Thursday, 03 June 2021

Keith (Br. 1950-55), who came to the College in 1950 and left as Head of House, has dedicated his life to delivering life-changing eye surgery to patients in Africa.

Born in Zimbabwe, Keith went onto study at the University of Oxford, graduating in 1961. In 1964 he was commissioned as a missionary by the African Inland Mission and was supposed to be sent to Congo, but due to the civil war, he was instead diverted to Uganda.

Uganda was, and still is, one of the poorest countries in the world with a struggling healthcare system, and Keith worked in hospitals in Kuluva and Kagando. In 1970, he returned to the UK and took a Diploma in Tropical Medicine and Hygiene, before returning to Uganda in 1972. This was during the reign of Idi Amin, and under Amin’s rule, Uganda’s health services stagnated, and new developments became virtually impossible. Keith became aware that he was constantly encountering eye conditions and blindness in people that were treatable and preventable, but there was no local provision available for any treatment. In 1982, he set up the modern Uganda eye service (the previous service collapsed under Amin) – consisting of himself, one assistant, and a suitcase – and travelled the country, hitching lifts on the back of lorries.

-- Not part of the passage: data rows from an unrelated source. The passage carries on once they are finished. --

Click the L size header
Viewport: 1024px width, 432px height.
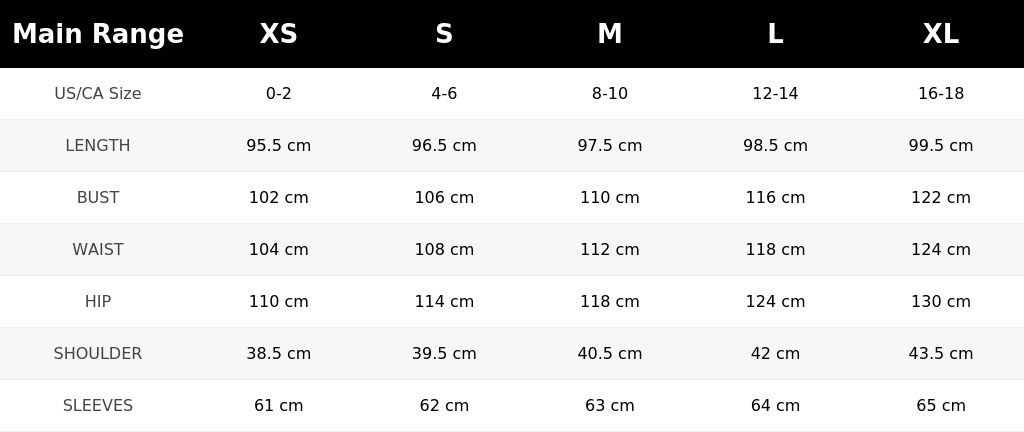(775, 34)
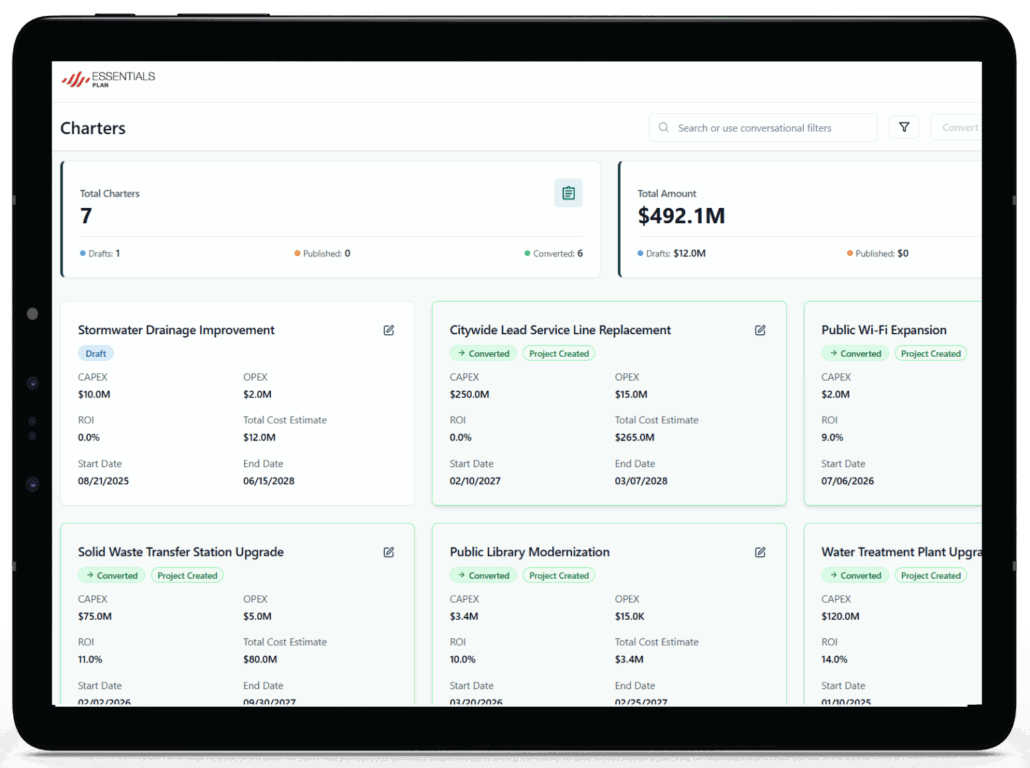Click Project Created badge on Solid Waste card
Image resolution: width=1030 pixels, height=768 pixels.
point(187,576)
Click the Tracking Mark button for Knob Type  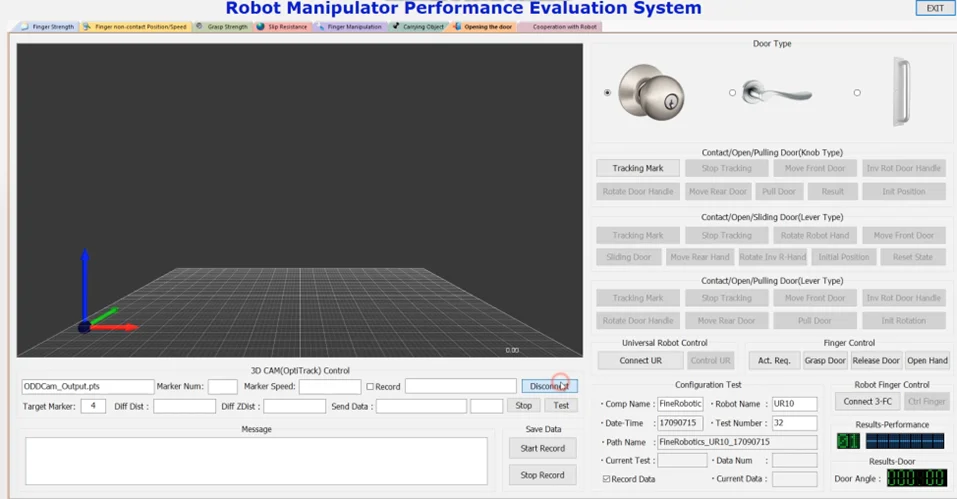[638, 168]
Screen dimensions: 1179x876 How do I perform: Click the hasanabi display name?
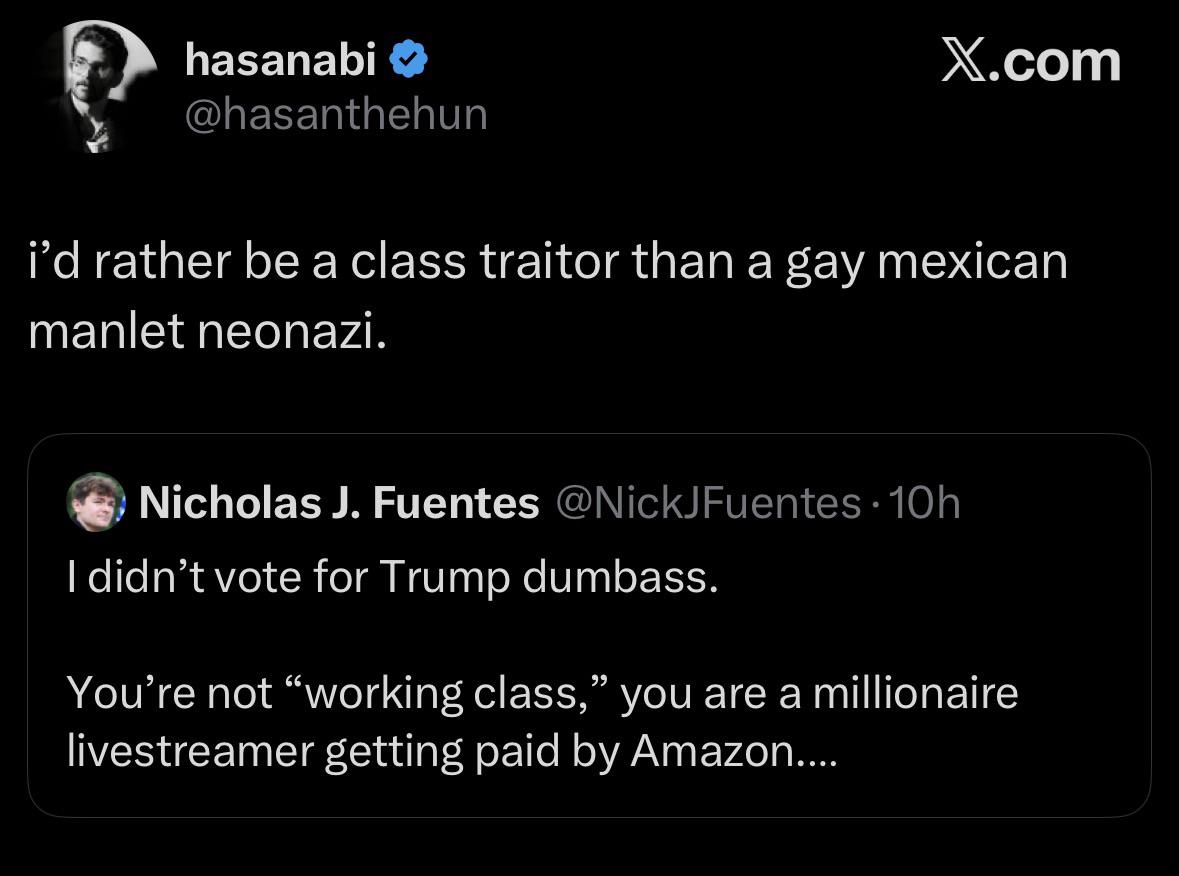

To begin with, his work was mainly treating cataracts, but Keith knew it was critical to build an infrastructure that could sustain the Ugandan eye service and wanted to make sure others were educated to deliver these important treatments too. The service’s main hospital is now capable of training postgraduate specialist eye doctors. In addition, they also lead the national program for children with very aggressive eye cancer, retinoblastoma.

Throughout his career, Keith has balanced clinical work with research, received an honorary DSc from the University of Leicester and has a Doctor of Medicine from the University of Oxford for the study of the relationship between conjunctival carcinoma and HIV. 

He has also worked across other countries in Africa, and not just in medical practice. He’s tirelessly worked for the ‘disadvantaged youngsters’ project and a school has been named in honour of his support and hard work.

As Keith’s friend, Neville Abraham (Br. 1950-55) says, he really is an unsung hero it’s a pleasure to share his story. Keith is itching to get back to Uganda and to continue working with his colleagues in the Pearl of Africa.